“Todas las verdades son fáciles de entender una vez descubiertas, y lo importante es descubrirlas con asombro”
El asombro impulsa el descubrimiento que hace comprensible la verdad.
There is something quietly magical about the moment a truth clicks into place. Galileo Galilei, one of history's greatest explorers of the universe, understood this deeply when he said, "All truths are easy to understand once they are discovered, and the point is to discover them with wonder." At first glance, it might sound almost too simple. But sit with it for a moment, and you begin to feel its full weight. The truth itself is not the treasure. The journey toward it, eyes wide open and heart full of curiosity, that is where the real gift lives.
Think about how many things in your life once felt impossibly complicated. Maybe it was learning to ride a bike, or finally understanding why a friendship had grown distant, or realizing that the anxiety you felt every Sunday night was really just a fear of not being enough. And then one day, something shifted. A conversation, a quiet moment, a book left open on the right page, and suddenly it all made sense. You did not become smarter overnight. You simply arrived at the truth, and once you were there, it felt like it had always been waiting for you.
BibiDuck loves to think about this kind of discovery. Imagine a little duck paddling through a foggy pond, not entirely sure where the edges are, but moving forward anyway because the water feels right and the morning smells like possibility. That is what wonder looks like in real life. It is not a grand, dramatic revelation. It is the quiet courage to keep asking questions, to stay curious even when the answers are slow to arrive, to trust that understanding is coming even when you cannot yet see it.
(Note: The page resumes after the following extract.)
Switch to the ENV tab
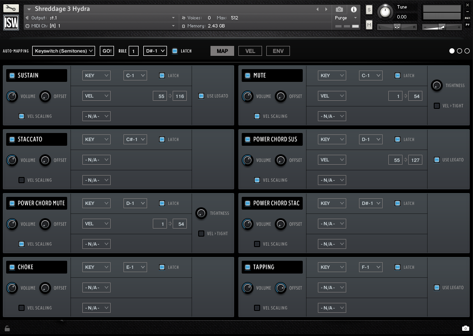The height and width of the screenshot is (336, 473). point(278,51)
The world often rewards people who already know things. But Galileo is reminding us that the real heroes are the ones who dare to not know yet, who lean into confusion with open hands instead of clenched fists. Wonder is not naivety. It is a kind of bravery. It says, I do not have all the answers, and I am not afraid of that. It says, I am willing to be surprised. And in that willingness, something extraordinary tends to happen. Truth finds its way to you.
So today, if there is something in your life you have been avoiding because it feels too complicated or too uncertain, try approaching it with a little wonder instead of worry. Ask a question you have been afraid to ask. Sit with something you do not yet understand. You do not need to force the answer. You just need to stay curious, stay open, and trust that the truth, when it arrives, will feel like coming home.